*EXERCISE DESCRIPTION*
Reproduce the records starting at the line containing "At what coordinates should I click to accomplish: Open" and ending at the line containing "Action: click(x=100, y=773)", substituting "header" for "heading" and leaving everything else unchanged.

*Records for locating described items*
_ _ _ _ _ _ _

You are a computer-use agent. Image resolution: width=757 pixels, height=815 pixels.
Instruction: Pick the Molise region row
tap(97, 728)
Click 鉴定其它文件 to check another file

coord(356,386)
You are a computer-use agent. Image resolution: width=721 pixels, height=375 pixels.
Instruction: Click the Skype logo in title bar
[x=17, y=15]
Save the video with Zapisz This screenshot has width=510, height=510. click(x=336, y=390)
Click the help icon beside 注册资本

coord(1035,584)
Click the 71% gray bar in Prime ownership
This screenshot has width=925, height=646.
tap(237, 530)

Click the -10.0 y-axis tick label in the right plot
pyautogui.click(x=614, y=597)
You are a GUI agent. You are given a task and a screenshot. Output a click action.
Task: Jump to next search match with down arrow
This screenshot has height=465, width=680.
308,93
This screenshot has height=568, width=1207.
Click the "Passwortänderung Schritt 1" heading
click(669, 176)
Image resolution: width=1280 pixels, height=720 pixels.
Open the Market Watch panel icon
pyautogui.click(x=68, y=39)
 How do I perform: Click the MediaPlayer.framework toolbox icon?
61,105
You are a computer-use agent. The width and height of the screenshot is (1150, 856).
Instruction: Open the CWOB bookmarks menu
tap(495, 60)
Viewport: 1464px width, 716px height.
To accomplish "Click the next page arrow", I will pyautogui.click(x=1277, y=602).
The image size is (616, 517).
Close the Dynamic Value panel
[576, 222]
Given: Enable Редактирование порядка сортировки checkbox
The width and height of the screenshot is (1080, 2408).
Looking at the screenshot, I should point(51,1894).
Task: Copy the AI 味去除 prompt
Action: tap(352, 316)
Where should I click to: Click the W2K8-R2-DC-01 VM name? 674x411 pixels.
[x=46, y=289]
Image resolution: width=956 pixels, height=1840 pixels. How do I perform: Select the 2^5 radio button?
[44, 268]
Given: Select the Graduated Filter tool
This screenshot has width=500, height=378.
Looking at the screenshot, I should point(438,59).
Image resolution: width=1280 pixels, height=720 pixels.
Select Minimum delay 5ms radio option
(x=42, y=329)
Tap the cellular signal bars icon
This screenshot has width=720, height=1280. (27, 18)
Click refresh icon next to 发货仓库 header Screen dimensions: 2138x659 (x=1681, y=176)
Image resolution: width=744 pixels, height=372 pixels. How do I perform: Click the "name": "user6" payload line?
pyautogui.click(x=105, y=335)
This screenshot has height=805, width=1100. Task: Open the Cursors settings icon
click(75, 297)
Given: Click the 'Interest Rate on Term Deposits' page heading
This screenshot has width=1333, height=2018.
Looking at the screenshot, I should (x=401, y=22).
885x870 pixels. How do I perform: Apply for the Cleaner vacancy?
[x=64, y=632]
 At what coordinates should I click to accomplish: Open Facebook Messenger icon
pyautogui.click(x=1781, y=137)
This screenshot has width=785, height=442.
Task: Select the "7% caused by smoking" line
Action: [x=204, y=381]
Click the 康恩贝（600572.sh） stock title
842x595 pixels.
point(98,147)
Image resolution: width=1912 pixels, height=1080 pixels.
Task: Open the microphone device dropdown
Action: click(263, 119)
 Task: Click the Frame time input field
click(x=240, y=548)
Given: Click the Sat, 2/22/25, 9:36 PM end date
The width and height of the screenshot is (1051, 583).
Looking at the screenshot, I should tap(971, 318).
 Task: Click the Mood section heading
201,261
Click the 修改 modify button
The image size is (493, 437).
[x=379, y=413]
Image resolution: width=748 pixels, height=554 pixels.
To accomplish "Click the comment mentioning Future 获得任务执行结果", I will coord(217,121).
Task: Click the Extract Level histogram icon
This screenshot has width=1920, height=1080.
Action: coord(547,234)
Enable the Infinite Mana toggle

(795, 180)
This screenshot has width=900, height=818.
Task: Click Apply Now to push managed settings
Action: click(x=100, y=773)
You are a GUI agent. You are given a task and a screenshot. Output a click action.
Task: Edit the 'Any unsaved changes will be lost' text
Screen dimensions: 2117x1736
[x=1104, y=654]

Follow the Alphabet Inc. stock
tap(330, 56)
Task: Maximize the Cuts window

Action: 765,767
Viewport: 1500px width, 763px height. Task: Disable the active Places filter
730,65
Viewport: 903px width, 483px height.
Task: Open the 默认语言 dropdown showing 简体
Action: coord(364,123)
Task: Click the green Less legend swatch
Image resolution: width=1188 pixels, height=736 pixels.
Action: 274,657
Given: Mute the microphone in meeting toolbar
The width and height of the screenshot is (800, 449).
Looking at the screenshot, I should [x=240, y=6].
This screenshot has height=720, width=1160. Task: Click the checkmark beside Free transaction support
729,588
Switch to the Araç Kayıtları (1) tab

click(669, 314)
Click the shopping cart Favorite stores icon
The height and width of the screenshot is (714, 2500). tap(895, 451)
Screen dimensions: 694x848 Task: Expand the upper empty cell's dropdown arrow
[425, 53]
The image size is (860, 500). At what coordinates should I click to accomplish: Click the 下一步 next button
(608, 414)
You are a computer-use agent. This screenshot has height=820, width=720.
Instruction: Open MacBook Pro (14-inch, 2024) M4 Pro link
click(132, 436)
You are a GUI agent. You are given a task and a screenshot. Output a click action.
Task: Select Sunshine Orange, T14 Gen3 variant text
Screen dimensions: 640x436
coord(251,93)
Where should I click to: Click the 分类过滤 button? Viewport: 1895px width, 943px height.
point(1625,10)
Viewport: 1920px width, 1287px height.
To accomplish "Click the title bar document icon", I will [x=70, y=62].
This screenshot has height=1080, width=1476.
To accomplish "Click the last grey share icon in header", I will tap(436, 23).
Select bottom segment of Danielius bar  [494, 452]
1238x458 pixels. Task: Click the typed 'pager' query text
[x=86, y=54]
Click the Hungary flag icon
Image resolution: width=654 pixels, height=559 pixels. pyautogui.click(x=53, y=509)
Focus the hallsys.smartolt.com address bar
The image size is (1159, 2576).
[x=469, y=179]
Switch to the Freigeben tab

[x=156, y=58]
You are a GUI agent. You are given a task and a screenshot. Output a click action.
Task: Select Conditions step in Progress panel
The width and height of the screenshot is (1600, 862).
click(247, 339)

_ _ _ _ _ _ _

*TASK SOLUTION*
 At what coordinates should I click to accomplish: Open Facebook Messenger icon
pyautogui.click(x=1781, y=137)
This screenshot has width=785, height=442.
Task: Select the "7% caused by smoking" line
Action: [x=204, y=381]
Click the 康恩贝（600572.sh） stock title
842x595 pixels.
point(98,147)
Image resolution: width=1912 pixels, height=1080 pixels.
Task: Open the microphone device dropdown
Action: click(263, 119)
 Task: Click the Frame time input field
click(x=240, y=548)
Given: Click the Sat, 2/22/25, 9:36 PM end date
The width and height of the screenshot is (1051, 583).
Looking at the screenshot, I should tap(971, 318).
 Task: Click the Mood section header
201,261
Click the 修改 modify button
The image size is (493, 437).
[x=379, y=413]
Image resolution: width=748 pixels, height=554 pixels.
To accomplish "Click the comment mentioning Future 获得任务执行结果", I will coord(217,121).
Task: Click the Extract Level histogram icon
This screenshot has width=1920, height=1080.
Action: coord(547,234)
Enable the Infinite Mana toggle

(795, 180)
This screenshot has width=900, height=818.
Task: Click Apply Now to push managed settings
Action: click(x=100, y=773)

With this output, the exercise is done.